The title selection in "The Tiger's Bones and Other Plays for Children," for example, ends when its antihero, the Master, entranced with his own power, brings to life a dead tiger -- which promptly eats him. Earlier in the play, he discovers a race of innocent savages, cuts down their native forest and sets them to work in car factories. And earlier yet, he discovers a meteor on a collision course with Earth (apocalypses of extraterrestrial origin seem to be a favorite Hughes theme), which eventually turns out to be a spot of fungus on his telescope lens. Similarly, the last play in the book is a bitter story about the Nativity from the point of view of the innkeeper and his wife who, to their endless shame, sent the holy family to sleep in the cow shed. (Hughes' trademark threatening celestial object makes an appearance, in the form of the Christmas star.)
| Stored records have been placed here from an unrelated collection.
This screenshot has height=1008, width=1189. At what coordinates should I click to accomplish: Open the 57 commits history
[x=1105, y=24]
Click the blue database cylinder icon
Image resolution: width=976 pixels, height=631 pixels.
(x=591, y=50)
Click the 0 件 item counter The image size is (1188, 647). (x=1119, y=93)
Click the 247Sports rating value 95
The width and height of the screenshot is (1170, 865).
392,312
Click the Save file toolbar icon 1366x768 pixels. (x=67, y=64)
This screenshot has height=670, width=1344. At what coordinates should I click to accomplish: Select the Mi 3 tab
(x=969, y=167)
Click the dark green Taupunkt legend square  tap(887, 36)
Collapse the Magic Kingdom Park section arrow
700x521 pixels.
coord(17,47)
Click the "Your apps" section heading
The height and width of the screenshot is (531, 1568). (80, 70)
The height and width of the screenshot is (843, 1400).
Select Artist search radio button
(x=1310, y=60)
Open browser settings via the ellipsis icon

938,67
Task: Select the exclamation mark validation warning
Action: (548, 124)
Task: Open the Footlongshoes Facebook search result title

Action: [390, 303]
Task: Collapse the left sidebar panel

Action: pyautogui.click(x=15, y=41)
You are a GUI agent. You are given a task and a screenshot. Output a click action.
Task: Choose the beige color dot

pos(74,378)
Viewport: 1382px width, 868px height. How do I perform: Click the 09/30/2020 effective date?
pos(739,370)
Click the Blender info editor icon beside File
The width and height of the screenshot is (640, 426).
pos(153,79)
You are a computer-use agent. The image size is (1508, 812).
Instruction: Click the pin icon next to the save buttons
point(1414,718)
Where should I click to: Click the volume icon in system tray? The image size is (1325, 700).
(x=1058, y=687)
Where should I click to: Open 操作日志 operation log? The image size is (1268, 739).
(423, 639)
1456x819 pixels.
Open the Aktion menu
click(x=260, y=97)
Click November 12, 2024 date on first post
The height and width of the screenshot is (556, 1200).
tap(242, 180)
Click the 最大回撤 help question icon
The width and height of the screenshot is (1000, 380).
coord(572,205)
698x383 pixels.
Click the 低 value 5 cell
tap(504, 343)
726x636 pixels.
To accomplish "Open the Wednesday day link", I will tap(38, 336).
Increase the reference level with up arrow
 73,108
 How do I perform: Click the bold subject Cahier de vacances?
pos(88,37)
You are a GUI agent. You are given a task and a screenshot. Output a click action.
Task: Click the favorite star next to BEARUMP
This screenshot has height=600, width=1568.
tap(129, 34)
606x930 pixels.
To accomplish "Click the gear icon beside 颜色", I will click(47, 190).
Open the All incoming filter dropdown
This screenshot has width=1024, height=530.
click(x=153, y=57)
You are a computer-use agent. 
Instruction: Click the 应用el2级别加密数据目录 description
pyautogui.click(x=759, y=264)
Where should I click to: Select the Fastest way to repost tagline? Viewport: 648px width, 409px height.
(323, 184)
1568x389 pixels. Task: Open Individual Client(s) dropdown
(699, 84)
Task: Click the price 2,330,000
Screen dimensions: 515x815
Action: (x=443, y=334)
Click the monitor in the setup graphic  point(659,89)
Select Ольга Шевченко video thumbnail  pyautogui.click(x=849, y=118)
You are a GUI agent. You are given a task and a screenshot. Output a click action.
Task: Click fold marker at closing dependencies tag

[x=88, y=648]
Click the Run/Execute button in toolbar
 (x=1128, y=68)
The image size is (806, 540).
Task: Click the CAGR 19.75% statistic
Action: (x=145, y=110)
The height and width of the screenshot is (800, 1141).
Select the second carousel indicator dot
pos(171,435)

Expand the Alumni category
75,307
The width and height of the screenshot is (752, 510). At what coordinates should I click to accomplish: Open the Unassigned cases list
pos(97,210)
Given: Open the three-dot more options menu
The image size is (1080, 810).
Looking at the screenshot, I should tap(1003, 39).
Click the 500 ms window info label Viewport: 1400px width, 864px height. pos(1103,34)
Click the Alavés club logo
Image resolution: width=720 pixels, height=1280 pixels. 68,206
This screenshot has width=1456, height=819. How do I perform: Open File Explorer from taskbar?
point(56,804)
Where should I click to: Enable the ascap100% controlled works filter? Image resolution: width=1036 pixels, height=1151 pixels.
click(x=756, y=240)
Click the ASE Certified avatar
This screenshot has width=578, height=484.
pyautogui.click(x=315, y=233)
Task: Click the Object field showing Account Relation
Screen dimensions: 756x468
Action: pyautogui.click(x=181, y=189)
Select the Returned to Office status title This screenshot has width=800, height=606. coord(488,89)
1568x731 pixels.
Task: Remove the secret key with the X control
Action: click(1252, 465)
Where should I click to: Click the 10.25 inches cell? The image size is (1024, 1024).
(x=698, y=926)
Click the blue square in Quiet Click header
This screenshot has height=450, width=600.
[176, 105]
Another play, a version of the Orpheus myth, begs to be read in light of the poet's personal history. It contains this suggestive speech, from Pluto to Orpheus:

Nothing is free. Everything has to be paid for. For every profit in one thing, payment in some other thing. For every life, a death. Even your music, of which we have heard so much, that had to be paid for. Your wife was the payment for your music. Hell is now satisfied.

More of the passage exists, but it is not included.